• _OBJETIVO A_
Cambia "pixels" por "px" en el tramo del listado que va desde la línea que contiene "Given: Click the Manage hooks label" hasta la que contiene "Action: pyautogui.click(x=1517, y=252)", ambas incluidas. Reescribe solo esas líneas y deja todo lo demás intacto.

• _BLOQUE DE TEXTO_
Título original Science and Politics in the Ancient World
Traductor Domingo Plácido Suárez
Páginas 254
Idioma Español
Publicación 1939 (1973)
Editorial Ayuso
Es inexplicable que un pensador tan brillante como Benjamin
Farrington no haya creado escuela ni haya dejado rastro en la historia de la
filosofía, la ciencia o la antigüedad clásica. Parece víctima del mismo olvido
voluntario que sufrieron sus filósofos preferidos, Anaximandro,
Hipócrates, Epicuro o Lucrecio.
En la Standfor Encyclopedia of Philosophy y la Rouletge Encyclopedia of Philosophy solo aparece su libro sobre Francis Bacon
Farrington, B. (1964) The Philosophy of
Francis Bacon. Tampoco se le nombra en “El giro” de Stephen Greenblatt,
ese estupendo libro que explica la recuperación de la obra de Lucrecio. No lo
menciona Matt Ridley en The Evolution of Everything: How Ideas Emerge (2015) que encabeza cada capítulo con un
cita de Lucrecio, ni Michel Onfray en su “Las sabidurías de la antigüedad”. Hay, en efecto, un inexplicable
vacío a su alrededor.
En esta apasionante obra, Farrington defiende que la
superstición popular que, en Grecia y Roma, obstaculizó el desarrollo de la
filosofía natural (ciencia), fue impulsada por los políticos y sus filósofos
para sostener el estatus quo de las oligarquías terratenientes que siempre
controlaron el estado. El análisis de la obra de filósofos y poetas “nos ayudará a distinguir entre las dos
fuentes de la antigua superstición: la ignorancia popular y el engaño
deliberado.” Explicará como se llegó del auge de la ciencia con los
filósofos jónicos del siglo VI a.d.c. a su situación de decadencia en el siglo
VI de nuestra era después de un milenio de civilización.
Comienza oponiendo el pensamiento evolucionista de Anaximandro a la concepción teológica, un milenio después,
de Cosmas Indicopleustes, que afirmaba que la tierra era una vasta llanura,
limitada por cuatro altas paredes, apoyándose en el modelo del tabernáculo de
Moisés, descrito en la
Sagrada Escritura y defendía que la fuerza motriz de los
cuerpos celestes residía en los ángeles. La obra de Cosmas, Topografía Cristiana, ha sobrevivido
entera mientras que de la de Anaxágoras
solo quedan unos fragmentos.

• _MATERIAL DEL EJERCICIO_
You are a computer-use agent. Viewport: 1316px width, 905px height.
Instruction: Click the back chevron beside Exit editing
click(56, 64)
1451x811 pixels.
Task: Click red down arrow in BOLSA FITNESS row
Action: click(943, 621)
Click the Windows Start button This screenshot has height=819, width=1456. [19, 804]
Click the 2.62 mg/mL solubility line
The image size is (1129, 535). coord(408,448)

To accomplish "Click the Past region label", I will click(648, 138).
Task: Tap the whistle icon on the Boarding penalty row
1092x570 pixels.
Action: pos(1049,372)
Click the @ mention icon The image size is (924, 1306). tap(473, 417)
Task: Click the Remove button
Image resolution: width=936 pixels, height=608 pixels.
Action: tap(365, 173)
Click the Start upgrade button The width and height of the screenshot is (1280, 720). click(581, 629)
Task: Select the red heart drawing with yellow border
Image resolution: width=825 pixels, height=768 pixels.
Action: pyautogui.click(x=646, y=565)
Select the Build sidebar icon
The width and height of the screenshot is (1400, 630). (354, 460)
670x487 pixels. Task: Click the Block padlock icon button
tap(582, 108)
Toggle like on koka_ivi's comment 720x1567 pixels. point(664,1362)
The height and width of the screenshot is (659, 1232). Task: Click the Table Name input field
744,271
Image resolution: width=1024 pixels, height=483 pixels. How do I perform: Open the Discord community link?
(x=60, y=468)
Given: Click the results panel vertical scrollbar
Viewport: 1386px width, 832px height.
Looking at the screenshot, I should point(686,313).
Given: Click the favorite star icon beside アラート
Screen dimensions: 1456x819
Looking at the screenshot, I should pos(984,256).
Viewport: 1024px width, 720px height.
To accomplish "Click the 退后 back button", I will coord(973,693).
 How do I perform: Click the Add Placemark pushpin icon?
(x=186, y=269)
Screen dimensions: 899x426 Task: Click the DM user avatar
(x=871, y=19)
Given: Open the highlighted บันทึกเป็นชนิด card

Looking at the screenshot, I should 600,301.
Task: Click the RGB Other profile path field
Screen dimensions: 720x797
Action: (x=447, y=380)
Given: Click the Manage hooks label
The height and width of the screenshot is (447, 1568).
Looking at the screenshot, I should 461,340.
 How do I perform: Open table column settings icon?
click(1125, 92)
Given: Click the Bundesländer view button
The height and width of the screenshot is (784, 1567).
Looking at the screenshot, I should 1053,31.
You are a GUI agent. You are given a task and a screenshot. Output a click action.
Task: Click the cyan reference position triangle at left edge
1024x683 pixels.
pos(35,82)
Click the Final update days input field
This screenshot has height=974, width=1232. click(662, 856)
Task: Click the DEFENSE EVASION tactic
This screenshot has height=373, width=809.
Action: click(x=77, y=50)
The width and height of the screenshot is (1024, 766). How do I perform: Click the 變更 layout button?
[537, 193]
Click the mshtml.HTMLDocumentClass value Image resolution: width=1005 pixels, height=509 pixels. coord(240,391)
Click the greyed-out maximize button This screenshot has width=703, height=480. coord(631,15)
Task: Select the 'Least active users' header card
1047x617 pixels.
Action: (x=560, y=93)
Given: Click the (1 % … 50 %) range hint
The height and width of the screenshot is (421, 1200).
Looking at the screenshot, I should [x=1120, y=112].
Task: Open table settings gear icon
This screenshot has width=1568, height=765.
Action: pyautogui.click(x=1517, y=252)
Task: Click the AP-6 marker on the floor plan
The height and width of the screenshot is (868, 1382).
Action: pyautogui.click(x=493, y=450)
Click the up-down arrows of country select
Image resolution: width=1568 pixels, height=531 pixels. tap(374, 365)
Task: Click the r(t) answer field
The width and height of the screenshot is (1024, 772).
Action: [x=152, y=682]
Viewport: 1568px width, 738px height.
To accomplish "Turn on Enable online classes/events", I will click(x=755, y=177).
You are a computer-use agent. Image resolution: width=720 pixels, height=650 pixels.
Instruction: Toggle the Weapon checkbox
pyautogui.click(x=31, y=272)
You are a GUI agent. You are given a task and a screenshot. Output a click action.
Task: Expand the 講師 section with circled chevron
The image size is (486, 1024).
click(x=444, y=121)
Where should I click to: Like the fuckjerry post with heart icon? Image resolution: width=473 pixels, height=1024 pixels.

• _OBJETIVO B_
Escribe tal cual el tramo del texto sobre Farrington que va desde "Título original Science" hasta "Epicuro o Lucrecio.".

• _RESPUESTA A_
Given: Click the Manage hooks label
The height and width of the screenshot is (447, 1568).
Looking at the screenshot, I should 461,340.
 How do I perform: Open table column settings icon?
click(1125, 92)
Given: Click the Bundesländer view button
The height and width of the screenshot is (784, 1567).
Looking at the screenshot, I should 1053,31.
You are a GUI agent. You are given a task and a screenshot. Output a click action.
Task: Click the cyan reference position triangle at left edge
1024x683 px.
pos(35,82)
Click the Final update days input field
This screenshot has height=974, width=1232. click(662, 856)
Task: Click the DEFENSE EVASION tactic
This screenshot has height=373, width=809.
Action: click(x=77, y=50)
The width and height of the screenshot is (1024, 766). How do I perform: Click the 變更 layout button?
[537, 193]
Click the mshtml.HTMLDocumentClass value Image resolution: width=1005 px, height=509 px. coord(240,391)
Click the greyed-out maximize button This screenshot has width=703, height=480. coord(631,15)
Task: Select the 'Least active users' header card
1047x617 px.
Action: (x=560, y=93)
Given: Click the (1 % … 50 %) range hint
The height and width of the screenshot is (421, 1200).
Looking at the screenshot, I should [x=1120, y=112].
Task: Open table settings gear icon
This screenshot has width=1568, height=765.
Action: pyautogui.click(x=1517, y=252)

• _RESPUESTA B_
Título original Science and Politics in the Ancient World
Traductor Domingo Plácido Suárez
Páginas 254
Idioma Español
Publicación 1939 (1973)
Editorial Ayuso
Es inexplicable que un pensador tan brillante como Benjamin
Farrington no haya creado escuela ni haya dejado rastro en la historia de la
filosofía, la ciencia o la antigüedad clásica. Parece víctima del mismo olvido
voluntario que sufrieron sus filósofos preferidos, Anaximandro,
Hipócrates, Epicuro o Lucrecio.